## 課題文
╔══
10月中旬から部品製造を再開したMRJ=17年6月 PHOTO: Tadayuki YOSHIKAWA/Aviation Wire

 MRJの量産初号機の納期は、今年1月に発表された5度目の延期により、2020年半ばを予定。現在は5機ある飛行試験機をすべて米国の飛行試験拠点であるモーゼスレイクへ持ち込み、2020年初頭までの型式証明(TC)取得を目指している。

 MRJの開発は、三菱重工の宮永俊一社長直轄体制へ2016年11月に移行後、外国人専門家の活用を拡大。これにより、MRJは一部装備品の配置などを変更したほか、電気配線全体を最新の安全性適合基準を満たす設計に改めた。

 今回製造を再開した部品は、新たに飛行試験に投入する機体向け。同機は当初量産初号機として製造を始めた機体とみられ、10月中旬から設計変更を反映した部品の製造を順次再開している。今春以来の製造再開で、完成した部品は機体内に取り付けられる。

 三菱重工では、6機目のMRJを「飛行試験に供する機体」としており、量産初号機として飛行試験に投入するか、6機目の飛行試験機とするかを現段階では明確にしていない。6機目が完成するのは、2018年秋ごろになるとみられる。

 三菱航空機の水谷久和社長は、6月に開かれたパリ航空ショーでAviation Wireのインタビューに応じ、6機目について「今年のしかるべき時期には製造に着手しないと、デリバリー(引き渡し)スケジュールがしんどくなる」との見解を示した。
╚══
## 記述問題 1
リストのうち「The width and height of the screenshot is (677, 342).」を含む行から始まり「The height and width of the screenshot is (446, 794).」を含む行で終わる部分を、「Identify the location of」を「Find the position of」に入れ替えて書き直してください。それ以外はそのままにしてください。

## 処理用データ
╔══
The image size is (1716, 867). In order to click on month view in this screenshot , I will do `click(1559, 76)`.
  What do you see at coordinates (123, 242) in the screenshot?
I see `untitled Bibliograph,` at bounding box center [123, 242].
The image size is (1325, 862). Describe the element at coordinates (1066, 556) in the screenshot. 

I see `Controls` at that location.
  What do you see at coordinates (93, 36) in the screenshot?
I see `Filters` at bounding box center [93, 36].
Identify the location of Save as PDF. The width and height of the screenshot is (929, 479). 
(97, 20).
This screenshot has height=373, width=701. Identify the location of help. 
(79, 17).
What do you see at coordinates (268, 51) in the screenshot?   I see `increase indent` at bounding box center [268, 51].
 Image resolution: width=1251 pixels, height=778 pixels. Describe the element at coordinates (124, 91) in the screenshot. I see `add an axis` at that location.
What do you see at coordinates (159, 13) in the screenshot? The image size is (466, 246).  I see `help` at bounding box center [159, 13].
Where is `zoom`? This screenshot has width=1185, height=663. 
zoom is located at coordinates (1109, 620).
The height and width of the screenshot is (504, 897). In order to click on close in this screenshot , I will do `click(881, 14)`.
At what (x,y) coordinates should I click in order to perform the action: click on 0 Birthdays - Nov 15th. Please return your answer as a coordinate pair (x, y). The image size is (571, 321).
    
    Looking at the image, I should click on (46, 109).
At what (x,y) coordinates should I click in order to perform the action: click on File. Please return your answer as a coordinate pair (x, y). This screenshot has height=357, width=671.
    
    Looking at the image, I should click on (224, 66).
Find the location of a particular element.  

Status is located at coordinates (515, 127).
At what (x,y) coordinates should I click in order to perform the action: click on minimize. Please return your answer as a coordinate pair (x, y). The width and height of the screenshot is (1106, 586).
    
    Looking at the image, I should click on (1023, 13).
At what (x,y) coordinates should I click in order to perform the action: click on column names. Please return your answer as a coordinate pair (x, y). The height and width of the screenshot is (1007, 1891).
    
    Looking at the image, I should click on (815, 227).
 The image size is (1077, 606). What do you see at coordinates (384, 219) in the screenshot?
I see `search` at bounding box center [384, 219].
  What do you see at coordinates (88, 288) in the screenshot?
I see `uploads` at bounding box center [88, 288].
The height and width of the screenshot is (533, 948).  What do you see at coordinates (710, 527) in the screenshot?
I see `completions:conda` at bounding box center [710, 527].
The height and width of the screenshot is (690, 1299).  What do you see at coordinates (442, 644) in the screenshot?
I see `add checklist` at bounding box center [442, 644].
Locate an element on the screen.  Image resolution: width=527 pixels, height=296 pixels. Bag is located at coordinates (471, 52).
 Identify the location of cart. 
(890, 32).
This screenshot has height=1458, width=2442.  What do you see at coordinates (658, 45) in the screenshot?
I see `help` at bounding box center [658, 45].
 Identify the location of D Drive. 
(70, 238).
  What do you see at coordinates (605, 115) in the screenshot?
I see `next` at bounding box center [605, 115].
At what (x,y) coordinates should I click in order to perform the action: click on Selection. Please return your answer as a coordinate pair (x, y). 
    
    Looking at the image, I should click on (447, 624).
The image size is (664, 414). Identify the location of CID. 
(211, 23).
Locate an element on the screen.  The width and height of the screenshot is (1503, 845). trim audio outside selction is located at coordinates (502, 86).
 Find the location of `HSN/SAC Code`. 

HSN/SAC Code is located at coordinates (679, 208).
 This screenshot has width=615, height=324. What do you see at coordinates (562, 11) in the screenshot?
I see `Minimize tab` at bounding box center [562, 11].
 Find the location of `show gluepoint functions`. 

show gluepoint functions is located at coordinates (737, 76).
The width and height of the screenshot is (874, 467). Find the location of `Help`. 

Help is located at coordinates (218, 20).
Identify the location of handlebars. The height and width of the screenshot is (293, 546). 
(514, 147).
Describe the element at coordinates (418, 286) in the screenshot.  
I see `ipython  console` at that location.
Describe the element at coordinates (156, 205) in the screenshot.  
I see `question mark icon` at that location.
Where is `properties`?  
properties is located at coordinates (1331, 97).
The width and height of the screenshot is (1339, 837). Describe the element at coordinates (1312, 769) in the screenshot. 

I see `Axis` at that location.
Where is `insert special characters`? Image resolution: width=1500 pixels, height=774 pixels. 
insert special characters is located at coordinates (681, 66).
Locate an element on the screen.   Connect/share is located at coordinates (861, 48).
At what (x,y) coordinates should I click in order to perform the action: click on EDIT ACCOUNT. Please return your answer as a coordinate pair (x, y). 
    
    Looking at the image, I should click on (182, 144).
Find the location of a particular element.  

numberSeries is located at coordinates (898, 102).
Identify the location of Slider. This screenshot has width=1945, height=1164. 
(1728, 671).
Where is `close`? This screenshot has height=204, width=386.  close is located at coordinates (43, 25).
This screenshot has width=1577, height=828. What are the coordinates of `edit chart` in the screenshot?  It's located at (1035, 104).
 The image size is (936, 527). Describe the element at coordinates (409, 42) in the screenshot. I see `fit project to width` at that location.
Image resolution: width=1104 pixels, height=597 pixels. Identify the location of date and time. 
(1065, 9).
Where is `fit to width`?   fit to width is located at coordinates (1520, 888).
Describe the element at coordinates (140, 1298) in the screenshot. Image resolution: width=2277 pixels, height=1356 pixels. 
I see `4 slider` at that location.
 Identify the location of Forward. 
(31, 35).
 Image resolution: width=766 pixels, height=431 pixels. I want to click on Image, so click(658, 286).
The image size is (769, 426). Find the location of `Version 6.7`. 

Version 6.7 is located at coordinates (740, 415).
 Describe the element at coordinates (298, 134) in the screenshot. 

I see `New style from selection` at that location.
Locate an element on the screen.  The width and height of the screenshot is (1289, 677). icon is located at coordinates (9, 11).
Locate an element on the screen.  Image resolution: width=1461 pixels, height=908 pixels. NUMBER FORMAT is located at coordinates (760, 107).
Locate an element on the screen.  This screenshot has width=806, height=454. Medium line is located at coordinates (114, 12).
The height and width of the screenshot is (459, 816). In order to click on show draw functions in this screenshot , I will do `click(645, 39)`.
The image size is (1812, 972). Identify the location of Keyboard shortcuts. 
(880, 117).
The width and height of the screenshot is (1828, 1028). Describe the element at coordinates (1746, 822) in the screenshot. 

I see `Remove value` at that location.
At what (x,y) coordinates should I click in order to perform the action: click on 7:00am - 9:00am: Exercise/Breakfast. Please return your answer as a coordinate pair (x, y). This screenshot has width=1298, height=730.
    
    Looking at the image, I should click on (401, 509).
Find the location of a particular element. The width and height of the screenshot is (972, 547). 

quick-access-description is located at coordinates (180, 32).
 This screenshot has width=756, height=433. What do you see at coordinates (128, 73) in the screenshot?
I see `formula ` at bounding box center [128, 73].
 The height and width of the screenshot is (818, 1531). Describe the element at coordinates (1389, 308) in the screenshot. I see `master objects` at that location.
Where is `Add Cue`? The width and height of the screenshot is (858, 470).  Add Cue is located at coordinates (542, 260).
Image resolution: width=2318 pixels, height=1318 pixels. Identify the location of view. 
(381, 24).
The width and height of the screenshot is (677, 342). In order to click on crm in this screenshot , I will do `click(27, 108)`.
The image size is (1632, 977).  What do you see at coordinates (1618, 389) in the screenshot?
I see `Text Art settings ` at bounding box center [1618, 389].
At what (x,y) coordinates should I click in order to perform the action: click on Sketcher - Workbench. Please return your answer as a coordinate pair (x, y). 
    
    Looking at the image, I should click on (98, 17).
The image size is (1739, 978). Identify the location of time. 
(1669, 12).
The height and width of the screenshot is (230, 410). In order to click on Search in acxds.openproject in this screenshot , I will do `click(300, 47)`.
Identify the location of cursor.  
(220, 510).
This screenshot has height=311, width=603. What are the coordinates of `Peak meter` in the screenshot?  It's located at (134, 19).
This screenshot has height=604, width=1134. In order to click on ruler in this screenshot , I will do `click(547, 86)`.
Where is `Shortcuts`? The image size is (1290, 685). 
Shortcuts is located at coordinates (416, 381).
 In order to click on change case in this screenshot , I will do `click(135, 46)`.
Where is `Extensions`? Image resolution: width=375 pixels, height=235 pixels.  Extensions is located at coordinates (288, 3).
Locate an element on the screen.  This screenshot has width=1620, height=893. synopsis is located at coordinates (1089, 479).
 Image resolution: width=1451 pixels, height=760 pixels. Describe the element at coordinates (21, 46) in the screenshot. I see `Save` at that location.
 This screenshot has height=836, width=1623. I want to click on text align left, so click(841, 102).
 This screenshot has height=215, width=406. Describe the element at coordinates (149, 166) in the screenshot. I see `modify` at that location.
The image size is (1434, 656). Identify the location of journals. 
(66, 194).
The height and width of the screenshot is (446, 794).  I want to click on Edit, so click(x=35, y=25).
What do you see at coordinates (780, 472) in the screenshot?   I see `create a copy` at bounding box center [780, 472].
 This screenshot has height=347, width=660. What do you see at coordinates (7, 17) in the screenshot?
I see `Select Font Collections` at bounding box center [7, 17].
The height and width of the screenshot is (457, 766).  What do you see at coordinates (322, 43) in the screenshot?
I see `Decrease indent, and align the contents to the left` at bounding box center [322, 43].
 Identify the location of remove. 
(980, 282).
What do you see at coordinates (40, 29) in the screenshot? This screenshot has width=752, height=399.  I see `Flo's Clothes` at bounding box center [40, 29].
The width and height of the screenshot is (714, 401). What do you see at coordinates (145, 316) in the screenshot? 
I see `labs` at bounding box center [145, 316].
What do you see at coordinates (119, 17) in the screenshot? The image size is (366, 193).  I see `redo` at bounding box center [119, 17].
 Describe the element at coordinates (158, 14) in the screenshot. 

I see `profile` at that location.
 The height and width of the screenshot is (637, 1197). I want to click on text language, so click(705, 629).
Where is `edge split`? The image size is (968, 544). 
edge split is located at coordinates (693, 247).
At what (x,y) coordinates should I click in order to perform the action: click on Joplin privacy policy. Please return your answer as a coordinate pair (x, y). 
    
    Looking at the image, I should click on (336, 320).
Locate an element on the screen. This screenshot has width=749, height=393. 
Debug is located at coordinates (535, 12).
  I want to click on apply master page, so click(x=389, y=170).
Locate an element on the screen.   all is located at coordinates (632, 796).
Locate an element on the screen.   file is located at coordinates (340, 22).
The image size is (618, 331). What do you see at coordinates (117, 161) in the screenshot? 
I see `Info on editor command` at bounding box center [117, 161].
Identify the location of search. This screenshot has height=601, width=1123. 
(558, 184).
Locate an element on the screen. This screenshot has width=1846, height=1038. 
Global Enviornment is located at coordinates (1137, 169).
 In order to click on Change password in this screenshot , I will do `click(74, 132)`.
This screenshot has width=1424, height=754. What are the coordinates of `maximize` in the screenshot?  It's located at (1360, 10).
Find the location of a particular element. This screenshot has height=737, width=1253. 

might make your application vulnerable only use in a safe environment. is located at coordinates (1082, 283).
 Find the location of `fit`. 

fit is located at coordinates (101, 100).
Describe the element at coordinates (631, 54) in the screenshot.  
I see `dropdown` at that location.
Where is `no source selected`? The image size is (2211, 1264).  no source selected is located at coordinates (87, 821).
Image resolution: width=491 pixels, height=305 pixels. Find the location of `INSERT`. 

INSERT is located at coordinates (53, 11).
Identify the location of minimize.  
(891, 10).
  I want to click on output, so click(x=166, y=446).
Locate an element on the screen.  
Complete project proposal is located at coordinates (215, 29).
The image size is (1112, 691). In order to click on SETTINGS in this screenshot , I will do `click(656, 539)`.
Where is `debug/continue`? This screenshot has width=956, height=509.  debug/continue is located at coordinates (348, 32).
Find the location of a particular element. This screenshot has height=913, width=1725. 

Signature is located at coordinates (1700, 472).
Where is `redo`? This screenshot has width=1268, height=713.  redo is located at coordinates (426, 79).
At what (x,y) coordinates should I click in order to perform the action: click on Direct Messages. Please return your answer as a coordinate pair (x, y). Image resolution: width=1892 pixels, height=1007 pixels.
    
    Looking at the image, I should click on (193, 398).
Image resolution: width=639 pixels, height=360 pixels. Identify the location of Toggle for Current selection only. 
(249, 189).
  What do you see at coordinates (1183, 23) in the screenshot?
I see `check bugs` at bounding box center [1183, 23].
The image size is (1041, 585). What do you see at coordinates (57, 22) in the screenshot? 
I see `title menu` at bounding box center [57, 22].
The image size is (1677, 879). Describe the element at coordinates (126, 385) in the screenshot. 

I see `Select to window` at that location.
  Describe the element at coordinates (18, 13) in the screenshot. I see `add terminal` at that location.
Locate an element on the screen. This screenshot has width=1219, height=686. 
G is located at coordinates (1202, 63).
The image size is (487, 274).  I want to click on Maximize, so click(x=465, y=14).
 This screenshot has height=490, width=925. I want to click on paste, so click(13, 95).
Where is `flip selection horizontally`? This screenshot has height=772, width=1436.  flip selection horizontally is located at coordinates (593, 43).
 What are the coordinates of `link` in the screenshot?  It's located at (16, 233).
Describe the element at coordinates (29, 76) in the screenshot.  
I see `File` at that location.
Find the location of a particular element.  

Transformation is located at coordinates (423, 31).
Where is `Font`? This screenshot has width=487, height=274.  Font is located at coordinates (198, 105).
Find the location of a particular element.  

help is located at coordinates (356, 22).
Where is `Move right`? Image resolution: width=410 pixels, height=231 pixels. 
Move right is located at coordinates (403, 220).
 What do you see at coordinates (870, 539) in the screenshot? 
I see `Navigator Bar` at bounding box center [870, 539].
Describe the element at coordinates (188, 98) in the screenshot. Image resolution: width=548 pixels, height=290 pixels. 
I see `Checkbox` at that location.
╚══
## 記述問題 2
課題文によると、MRJの量産初号機の納期はいつの予定ですか。

## 解答例 1
The width and height of the screenshot is (677, 342). In order to click on crm in this screenshot , I will do `click(27, 108)`.
The image size is (1632, 977).  What do you see at coordinates (1618, 389) in the screenshot?
I see `Text Art settings ` at bounding box center [1618, 389].
At what (x,y) coordinates should I click in order to perform the action: click on Sketcher - Workbench. Please return your answer as a coordinate pair (x, y). 
    
    Looking at the image, I should click on (98, 17).
The image size is (1739, 978). Find the position of time. 
(1669, 12).
The height and width of the screenshot is (230, 410). In order to click on Search in acxds.openproject in this screenshot , I will do `click(300, 47)`.
Find the position of cursor.  
(220, 510).
This screenshot has height=311, width=603. What are the coordinates of `Peak meter` in the screenshot?  It's located at (134, 19).
This screenshot has height=604, width=1134. In order to click on ruler in this screenshot , I will do `click(547, 86)`.
Where is `Shortcuts`? The image size is (1290, 685). 
Shortcuts is located at coordinates (416, 381).
 In order to click on change case in this screenshot , I will do `click(135, 46)`.
Where is `Extensions`? Image resolution: width=375 pixels, height=235 pixels.  Extensions is located at coordinates (288, 3).
Locate an element on the screen.  This screenshot has width=1620, height=893. synopsis is located at coordinates (1089, 479).
 Image resolution: width=1451 pixels, height=760 pixels. Describe the element at coordinates (21, 46) in the screenshot. I see `Save` at that location.
 This screenshot has height=836, width=1623. I want to click on text align left, so click(841, 102).
 This screenshot has height=215, width=406. Describe the element at coordinates (149, 166) in the screenshot. I see `modify` at that location.
The image size is (1434, 656). Find the position of journals. 
(66, 194).
The height and width of the screenshot is (446, 794).  I want to click on Edit, so click(x=35, y=25).

## 解答例 2
2020年半ばの予定です。